ASIC is seeking feedback on its proposal to remake 18 sunsetting legislative instruments (CS 36) which provide miscellaneous relief from Chs 6, 6C, 6D and Pt 7.9 of the Corporations Act 2001 (Corporations Act).

The legislative instruments are due to sunset on 1 April 2026.

The purpose of the remake is to ensure that the relevant fundraising and mergers and acquisitions provisions of the Corporations Act continue to operate efficiently and effectively.

ASIC proposes to remake the legislative instruments on largely the same terms, for a period of five years.

General changes include:

  • adding a simplified outline to explain the legislative instrument in simple terms
  • updating for changes to the Corporations Act including the recent change in terminology from ‘prescribed financial market’ to ‘declared financial market’
  • reframing the class of persons eligible for Pt 7.9 relief, and
  • removing references to outdated class orders (where no longer relevant).

These changes are intended to improve clarity, not change the operation of the relief.

Other proposed changes include:

  • adding Belgium, Norway and Portugal in the remake of ASIC Corporations (Unsolicited Offers—Foreign Bids) Instrument 2015/1070
  • amending subparagraph 5(1)(d)(i) in the remake of ASIC Corporations (Real Estate Companies) Instrument 2015/1049
  • amending and renumbering the declaration in the remake of ASIC Corporations (IDPS – Relevant Interests) Instrument 2015/1067.

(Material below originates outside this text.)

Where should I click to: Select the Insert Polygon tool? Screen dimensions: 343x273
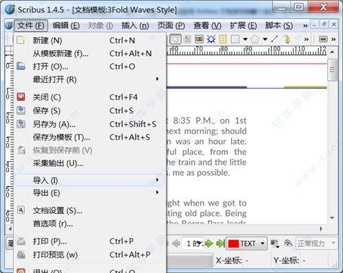coord(255,39)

The legislative instruments proposed to be remade are:

Sunsetting aims to ensure that legislative instruments are kept up to date and only remain in force for as long as they are needed.

Providing feedback

ASIC invites feedback on its proposal to remake the legislative instruments, which are due to sunset on 1 April 2026.

Feedback should be sent to rri.consultation@asic.gov.au by 5pm AEDT on 19 December 2025.

Background

Chapter 6 of the Corporations Act sets out the rules and procedures applying to a takeover bid which are designed to promote the principles underlying the takeover provisions set out in s602.

Chapter 6C includes the substantial holding disclosure requirements.

Chapter 6D regulates the making of offers for the issue or sale of securities. An offer of securities for issue requires a disclosure document (e.g. a prospectus), unless an exemption applies. An offer of securities for sale only requires disclosure in specific circumstances. Part 7.9 contains similar provisions in respect of offers of financial products.

The ASIC instruments that are due to sunset contain miscellaneous relief from certain requirements of the Corporations Act.

More information

  • CS 36 Proposed remake of relief for fundraising and mergers and acquisitions
  • Regulatory Guide 254 Offering securities under a disclosure document (RG 254)
  • Regulatory Guide 189 Disclosure relief for rights issues (RG 189)
  • Regulatory Guide 173 Disclosure for on-sale of securities and other financial products (RG 173)
  • Regulatory Guide 169 Hawking and disclosure: Discretionary powers (RG 169)
  • Regulatory Guide 71 Downstream acquisitions (RG 71)
  • Regulatory Guide 67 Real estate companies (RG 67)
  • Regulatory Guide 55 Statements in disclosure documents and PDSs: Consent to quote (RG 55)
  • Regulatory Guide 9 Takeover bids (RG 9)
  • Regulatory Guide 5 Relevant interests and substantial holding notices (RG 5)
  • Regulatory Guide 6 Takeovers: Exceptions to the general prohibition (RG 6)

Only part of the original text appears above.